Provided passage ::
We also evaluated the lower limit of radioactivity needed for visualization in vivo. We found that radioactivity <0.1 MBq/mL could not be visualized on the scanner images under the acquisition conditions described above (Fig. 3). The threshold of radioactivity for visualization was estimated to be 0.2–0.5 MBq/mL (or g) under the examined conditions. There are few reports on the threshold for visualization with small animal dedicated SPECT scanners. Pissarek et al. [21] reported a threshold level of 0.4–2 MBq/g of tissue for visualization of mouse brain and heart using [99mTc] hexamethylpropyleneamine oxime, [123I] iodophenylpentadecanoic acid, and [99mTc] sestamibi using a Triad 88/Trionix system with three 6-pinhole collimators. Their values were consistent with our results, and the reported image resolution was also similar to ours. Therefore, our threshold values seem to be much to the point. We should note that very good correlation was observed between the SPECT values based on the ROI and the actual radioactivity even for levels <0.1 MBq/mL, under the visualization threshold. These results indicate the excellent quantitative performance of the scanner.

Recorded data ::
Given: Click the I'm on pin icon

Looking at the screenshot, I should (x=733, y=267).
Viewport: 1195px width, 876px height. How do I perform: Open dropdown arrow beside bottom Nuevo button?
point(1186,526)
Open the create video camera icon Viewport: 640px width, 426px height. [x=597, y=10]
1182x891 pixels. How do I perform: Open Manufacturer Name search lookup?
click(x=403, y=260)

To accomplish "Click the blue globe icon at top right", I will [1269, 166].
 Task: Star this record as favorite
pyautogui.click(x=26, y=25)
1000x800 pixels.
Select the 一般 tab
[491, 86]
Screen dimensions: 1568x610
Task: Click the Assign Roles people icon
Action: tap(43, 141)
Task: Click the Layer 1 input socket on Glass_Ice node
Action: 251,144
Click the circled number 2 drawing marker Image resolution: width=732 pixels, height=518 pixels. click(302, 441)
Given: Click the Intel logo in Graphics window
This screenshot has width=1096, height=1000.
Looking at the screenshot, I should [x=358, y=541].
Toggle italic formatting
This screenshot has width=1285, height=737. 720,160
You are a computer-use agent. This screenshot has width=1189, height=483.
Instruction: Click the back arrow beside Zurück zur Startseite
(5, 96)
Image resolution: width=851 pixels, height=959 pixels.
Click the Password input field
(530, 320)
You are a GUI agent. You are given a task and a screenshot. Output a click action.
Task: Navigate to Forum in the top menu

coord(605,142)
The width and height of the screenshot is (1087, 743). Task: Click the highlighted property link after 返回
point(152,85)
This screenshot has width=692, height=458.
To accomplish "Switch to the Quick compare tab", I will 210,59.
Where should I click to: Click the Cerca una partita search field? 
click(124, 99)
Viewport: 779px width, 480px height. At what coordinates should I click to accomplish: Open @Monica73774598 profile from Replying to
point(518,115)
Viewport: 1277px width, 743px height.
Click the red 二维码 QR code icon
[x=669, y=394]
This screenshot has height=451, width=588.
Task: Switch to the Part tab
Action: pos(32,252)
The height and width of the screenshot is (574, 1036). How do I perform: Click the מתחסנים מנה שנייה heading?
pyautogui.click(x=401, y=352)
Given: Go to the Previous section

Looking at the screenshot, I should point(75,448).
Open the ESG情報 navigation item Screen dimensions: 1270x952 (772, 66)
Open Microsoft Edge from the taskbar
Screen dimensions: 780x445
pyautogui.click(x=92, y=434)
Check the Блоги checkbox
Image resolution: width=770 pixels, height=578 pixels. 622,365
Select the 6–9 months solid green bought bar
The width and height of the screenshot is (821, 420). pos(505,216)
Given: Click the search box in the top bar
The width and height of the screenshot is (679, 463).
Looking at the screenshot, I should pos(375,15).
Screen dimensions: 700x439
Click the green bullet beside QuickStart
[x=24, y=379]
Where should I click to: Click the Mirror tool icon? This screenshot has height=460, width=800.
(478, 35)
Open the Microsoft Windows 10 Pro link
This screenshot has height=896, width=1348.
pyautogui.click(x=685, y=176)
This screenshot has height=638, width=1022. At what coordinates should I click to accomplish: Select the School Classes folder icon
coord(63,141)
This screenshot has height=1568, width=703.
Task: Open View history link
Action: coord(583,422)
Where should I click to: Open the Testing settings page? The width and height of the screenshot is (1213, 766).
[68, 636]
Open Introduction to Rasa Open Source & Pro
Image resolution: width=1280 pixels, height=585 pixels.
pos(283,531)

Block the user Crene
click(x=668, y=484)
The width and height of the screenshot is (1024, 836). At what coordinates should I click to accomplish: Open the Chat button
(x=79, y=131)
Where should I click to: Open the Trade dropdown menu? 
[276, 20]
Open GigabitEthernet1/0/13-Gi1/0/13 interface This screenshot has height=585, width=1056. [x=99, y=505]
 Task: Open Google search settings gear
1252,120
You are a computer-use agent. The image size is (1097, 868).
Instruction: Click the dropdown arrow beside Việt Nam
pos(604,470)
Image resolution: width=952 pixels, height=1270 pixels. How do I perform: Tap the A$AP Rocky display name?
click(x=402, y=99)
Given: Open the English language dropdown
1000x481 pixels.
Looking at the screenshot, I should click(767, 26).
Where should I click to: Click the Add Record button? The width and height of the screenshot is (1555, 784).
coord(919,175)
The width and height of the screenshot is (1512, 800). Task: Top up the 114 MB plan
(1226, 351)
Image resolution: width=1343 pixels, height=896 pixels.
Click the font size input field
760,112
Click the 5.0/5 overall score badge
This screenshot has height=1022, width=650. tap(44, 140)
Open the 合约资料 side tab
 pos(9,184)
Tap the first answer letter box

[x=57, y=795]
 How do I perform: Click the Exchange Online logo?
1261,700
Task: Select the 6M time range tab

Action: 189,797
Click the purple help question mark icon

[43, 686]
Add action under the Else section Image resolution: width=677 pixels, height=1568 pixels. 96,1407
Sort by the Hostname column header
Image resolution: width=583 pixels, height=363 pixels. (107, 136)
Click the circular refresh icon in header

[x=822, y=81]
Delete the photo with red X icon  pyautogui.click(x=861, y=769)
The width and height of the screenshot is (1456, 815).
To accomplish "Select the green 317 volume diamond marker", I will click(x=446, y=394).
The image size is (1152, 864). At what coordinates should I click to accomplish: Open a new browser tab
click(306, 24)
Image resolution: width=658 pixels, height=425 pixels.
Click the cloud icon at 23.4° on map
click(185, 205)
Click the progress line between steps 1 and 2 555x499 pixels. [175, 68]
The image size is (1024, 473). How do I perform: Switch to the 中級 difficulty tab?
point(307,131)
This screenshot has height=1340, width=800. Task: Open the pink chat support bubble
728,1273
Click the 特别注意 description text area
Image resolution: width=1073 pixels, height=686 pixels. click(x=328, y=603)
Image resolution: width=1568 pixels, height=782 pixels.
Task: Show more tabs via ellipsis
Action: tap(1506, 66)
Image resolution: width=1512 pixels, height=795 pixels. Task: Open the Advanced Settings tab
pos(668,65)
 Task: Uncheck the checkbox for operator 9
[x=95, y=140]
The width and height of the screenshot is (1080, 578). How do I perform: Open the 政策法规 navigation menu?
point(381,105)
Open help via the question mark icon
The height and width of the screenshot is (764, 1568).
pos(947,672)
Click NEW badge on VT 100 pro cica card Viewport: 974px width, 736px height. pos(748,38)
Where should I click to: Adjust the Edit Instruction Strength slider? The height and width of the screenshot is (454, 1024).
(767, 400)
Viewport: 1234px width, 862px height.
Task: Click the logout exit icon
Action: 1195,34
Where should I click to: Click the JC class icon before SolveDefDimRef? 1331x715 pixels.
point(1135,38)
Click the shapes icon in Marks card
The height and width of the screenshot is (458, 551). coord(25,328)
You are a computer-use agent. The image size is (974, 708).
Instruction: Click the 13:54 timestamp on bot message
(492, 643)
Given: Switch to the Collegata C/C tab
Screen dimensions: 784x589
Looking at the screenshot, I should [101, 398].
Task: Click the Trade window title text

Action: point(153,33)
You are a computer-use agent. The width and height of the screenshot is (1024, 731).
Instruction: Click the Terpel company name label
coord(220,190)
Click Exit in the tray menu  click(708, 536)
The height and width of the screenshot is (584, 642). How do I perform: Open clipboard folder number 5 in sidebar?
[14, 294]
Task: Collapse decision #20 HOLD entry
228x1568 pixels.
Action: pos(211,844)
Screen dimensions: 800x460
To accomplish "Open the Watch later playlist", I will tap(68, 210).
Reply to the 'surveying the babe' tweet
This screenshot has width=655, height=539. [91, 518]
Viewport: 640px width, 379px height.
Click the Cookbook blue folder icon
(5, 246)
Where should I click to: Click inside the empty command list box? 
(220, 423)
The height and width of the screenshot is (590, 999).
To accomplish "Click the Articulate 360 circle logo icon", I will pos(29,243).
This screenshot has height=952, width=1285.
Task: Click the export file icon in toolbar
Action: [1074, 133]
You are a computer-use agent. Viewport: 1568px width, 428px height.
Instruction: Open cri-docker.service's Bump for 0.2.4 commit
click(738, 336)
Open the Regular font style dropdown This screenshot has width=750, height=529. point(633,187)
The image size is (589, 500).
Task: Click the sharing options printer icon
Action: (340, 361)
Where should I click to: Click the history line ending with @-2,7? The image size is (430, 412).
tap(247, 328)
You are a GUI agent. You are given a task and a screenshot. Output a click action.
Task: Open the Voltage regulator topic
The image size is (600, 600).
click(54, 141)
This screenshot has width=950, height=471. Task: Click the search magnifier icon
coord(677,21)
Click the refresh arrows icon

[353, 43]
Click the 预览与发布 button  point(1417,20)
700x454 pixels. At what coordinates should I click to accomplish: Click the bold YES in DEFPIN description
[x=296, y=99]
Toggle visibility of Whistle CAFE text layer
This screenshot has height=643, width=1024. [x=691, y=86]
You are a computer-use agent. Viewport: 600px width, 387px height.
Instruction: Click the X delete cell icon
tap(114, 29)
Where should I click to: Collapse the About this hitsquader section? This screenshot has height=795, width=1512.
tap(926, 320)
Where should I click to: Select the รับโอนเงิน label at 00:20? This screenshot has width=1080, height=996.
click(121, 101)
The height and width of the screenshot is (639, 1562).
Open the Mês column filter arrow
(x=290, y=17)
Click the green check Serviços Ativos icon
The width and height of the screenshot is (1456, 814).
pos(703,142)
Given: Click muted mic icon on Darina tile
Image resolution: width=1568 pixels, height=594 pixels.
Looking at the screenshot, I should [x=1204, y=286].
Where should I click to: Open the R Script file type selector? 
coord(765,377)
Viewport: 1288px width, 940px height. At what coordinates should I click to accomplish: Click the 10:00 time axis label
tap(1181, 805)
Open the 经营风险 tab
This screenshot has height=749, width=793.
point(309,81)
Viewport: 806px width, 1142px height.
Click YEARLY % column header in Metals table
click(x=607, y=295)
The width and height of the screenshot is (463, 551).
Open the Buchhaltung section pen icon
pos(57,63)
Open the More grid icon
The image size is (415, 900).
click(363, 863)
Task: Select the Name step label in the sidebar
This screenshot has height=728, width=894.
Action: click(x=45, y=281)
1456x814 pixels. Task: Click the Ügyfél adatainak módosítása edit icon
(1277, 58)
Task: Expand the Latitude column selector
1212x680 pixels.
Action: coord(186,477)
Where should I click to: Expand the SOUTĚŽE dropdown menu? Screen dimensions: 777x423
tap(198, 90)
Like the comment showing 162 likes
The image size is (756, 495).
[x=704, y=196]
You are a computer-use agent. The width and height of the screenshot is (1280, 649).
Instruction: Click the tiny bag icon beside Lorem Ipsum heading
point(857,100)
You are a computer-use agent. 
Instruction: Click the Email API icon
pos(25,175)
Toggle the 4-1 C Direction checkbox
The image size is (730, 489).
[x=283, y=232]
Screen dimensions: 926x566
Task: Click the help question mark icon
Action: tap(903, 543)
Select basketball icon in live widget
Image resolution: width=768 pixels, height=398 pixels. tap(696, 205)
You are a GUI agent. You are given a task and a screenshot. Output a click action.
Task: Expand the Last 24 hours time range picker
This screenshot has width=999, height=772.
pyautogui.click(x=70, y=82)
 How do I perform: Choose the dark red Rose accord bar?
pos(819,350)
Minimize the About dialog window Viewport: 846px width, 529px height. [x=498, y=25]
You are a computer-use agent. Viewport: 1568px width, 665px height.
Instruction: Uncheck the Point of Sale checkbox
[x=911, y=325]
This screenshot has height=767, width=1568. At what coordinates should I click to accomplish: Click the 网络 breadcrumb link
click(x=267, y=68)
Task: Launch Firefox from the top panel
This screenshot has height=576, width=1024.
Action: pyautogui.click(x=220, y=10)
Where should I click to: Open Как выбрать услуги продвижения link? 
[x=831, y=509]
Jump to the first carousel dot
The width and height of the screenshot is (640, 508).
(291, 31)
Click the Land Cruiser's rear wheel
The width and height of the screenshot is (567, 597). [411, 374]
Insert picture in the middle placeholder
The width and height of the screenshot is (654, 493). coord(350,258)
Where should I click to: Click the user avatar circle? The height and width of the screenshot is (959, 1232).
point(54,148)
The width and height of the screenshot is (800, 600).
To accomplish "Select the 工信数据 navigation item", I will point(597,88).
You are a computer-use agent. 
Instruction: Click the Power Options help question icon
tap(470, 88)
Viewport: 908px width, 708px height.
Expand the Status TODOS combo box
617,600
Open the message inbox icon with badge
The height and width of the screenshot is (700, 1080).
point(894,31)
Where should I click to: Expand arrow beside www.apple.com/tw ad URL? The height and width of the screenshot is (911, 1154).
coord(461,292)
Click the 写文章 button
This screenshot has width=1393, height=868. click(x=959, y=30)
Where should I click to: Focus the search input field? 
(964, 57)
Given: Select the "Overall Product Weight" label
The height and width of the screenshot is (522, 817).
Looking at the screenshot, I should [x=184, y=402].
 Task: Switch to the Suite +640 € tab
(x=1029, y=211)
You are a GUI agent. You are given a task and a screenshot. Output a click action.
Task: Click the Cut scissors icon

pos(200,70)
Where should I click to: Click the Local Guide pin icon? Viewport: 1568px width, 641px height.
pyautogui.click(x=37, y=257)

Assignment A ::
Answer these from the SPECT threshold passage:
(i) Below what level of radioactivity could nothing be seen on the scanner images?
(ii) What threshold for visualization did Pissarek et al. report?
(iii) What system did Pissarek et al. use?
Assignment B :: Continue the SPECT threshold passage from its last sentence.

Exercise answer A ::
(i) Below 0.1 MBq/mL.
(ii) 0.4–2 MBq/g of tissue.
(iii) A Triad 88/Trionix system with three 6-pinhole collimators.

Exercise answer B ::
It is no easy task to accumulate radioactivity counts in the tumor higher than the threshold level mentioned above. To achieve the necessary level, administration of a substantial amount of radiopharmaceuticals, such as 10–74 MBq/mouse, would be needed. Actually, this and higher amounts of radiopharmaceuticals have been administered in studies on small animal SPECT imaging [2, 11, 13, 21, 22]. The level is almost the same as the dose per human in conventional clinical SPECT tests. On the other hand, the body weight ratio of a mouse to a human is about 1:2000–3000, and the volume that can be intravenously injected into a mouse is 0.2–0.3 mL at most. Therefore, radiopharmaceuticals with high specific activity and high concentration are needed [23]. To meet these requirements, we used 111In-labeled liposomes. We have previously reported on the preparation of 111In-labeled liposomes with high radioactivity and excellent tumor accumulation of the liposomes [15, 16]. Currently, liposomes are drawing attention as multifunctional nanoparticles for imaging, delivery, and targeting in cancer therapy [12, 24, 25].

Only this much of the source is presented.